Configuration

SIE uses environment variables for runtime configuration. CLI arguments override environment variables, which override defaults. In Kubernetes, Helm values render the gateway, config service, and worker-pod containers separately. The worker pod contains the SIE server sidecar and the Python sie-server adapter.

Server Configuration

Core settings for device selection, model loading, and server behavior.
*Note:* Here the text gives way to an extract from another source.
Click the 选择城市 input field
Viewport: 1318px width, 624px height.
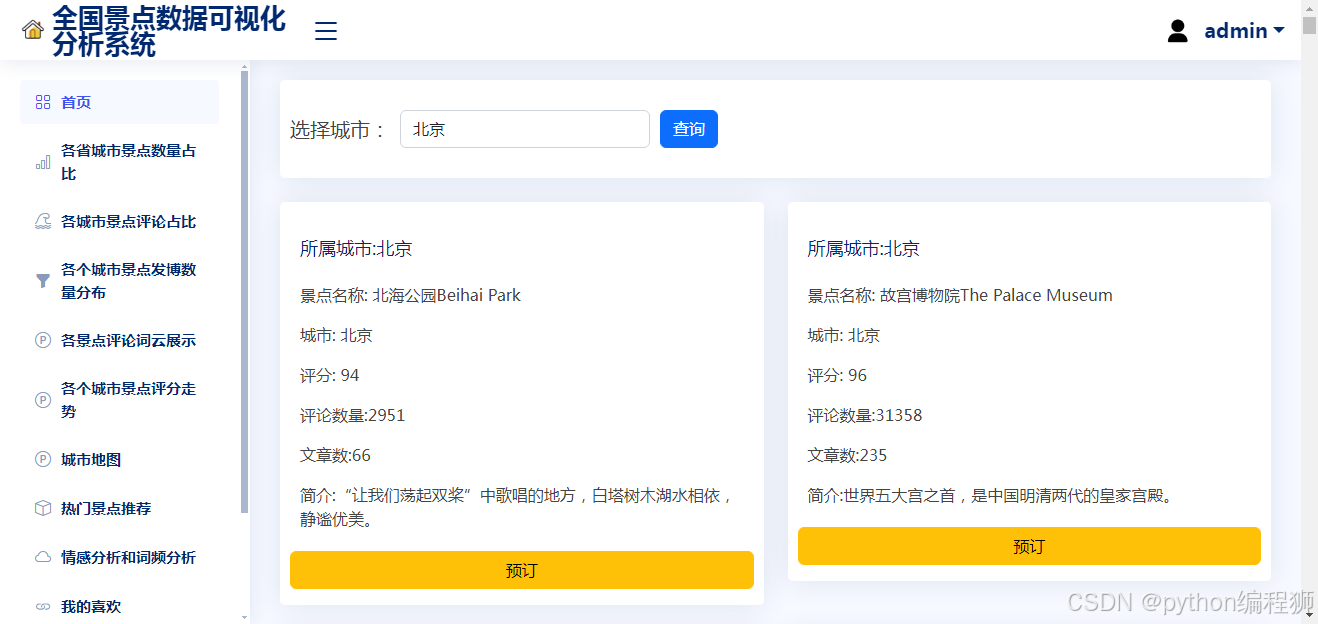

Variable	Default	Description
`SIE_DEVICE`	`auto`	Inference device. Options: `auto` (detect GPU), `cuda`, `cuda:0`, `mps`, `cpu`
`SIE_MODELS_DIR`	`./models`	Path to model configs directory. Supports local paths, `s3://`, or `gs://` URLs
`SIE_MODEL_FILTER`	None	Comma-separated list of model names to load. If unset, all models are available
`SIE_GPU_TYPE`	Auto-detected	Override detected GPU type for routing (e.g., `l4`, `a100-80gb`, `h100`)

Cache Configuration

Control where model weights are stored and retrieved.

Variable	Default	Description
`SIE_LOCAL_CACHE`	`HF_HOME`	Local cache directory for model weights
`SIE_CLUSTER_CACHE`	None	Cluster cache URL for shared weights (`s3://` or `gs://`)
`SIE_HF_FALLBACK`	`true`	Allow HuggingFace Hub downloads after cache miss

Cache resolution order:

Local cache (SIE_LOCAL_CACHE)
Cluster cache (SIE_CLUSTER_CACHE)
HuggingFace Hub (if SIE_HF_FALLBACK=true)

Batching Configuration

Control request batching behavior for GPU efficiency. Standalone sie-server uses the Python batching knobs. Kubernetes queue-mode clusters use the SIE server sidecar knobs.

Variable	Default	Description
`SIE_MAX_BATCH_REQUESTS`	`64`	Maximum requests per batch
`SIE_MAX_BATCH_WAIT_MS`	`10`	Maximum milliseconds to wait for batch to fill
`SIE_MAX_CONCURRENT_REQUESTS`	`512`	Maximum concurrent requests (queue size)
`SIE_RUST_PIPELINE_DEPTH`	`2`	Queue-mode SIE server sidecar IPC dispatch depth
`SIE_BATCHER_COALESCE_MS`	`5`	Queue-mode SIE server sidecar coalesce window in milliseconds
`SIE_BATCHER_MAX_BATCH_REQUESTS`	`12`	Queue-mode SIE server sidecar item cap per batch
`SIE_ADAPTIVE_MIN_QUANTUM_MS`	`2`	Queue-mode pull-loop wait floor
`SIE_ADAPTIVE_MAX_QUANTUM_MS`	`15`	Queue-mode pull-loop wait ceiling
`SIE_ADAPTIVE_TARGET_P50_MS`	`50`	Queue-mode pull-loop latency target

Tuning guidance:

Increase Docker SIE_MAX_BATCH_REQUESTS or Helm workerSidecar.batcher.maxBatchRequests for higher throughput on high-memory GPUs
Decrease Docker SIE_MAX_BATCH_WAIT_MS or Helm workerSidecar.batcher.coalesceMs for lower latency at the cost of smaller batches
Set SIE_MAX_CONCURRENT_REQUESTS based on expected burst traffic

Prefer Helm values for queue-mode clusters, for example workers.common.workerSidecar.batcher.coalesceMs, so the chart and rendered environment stay in sync.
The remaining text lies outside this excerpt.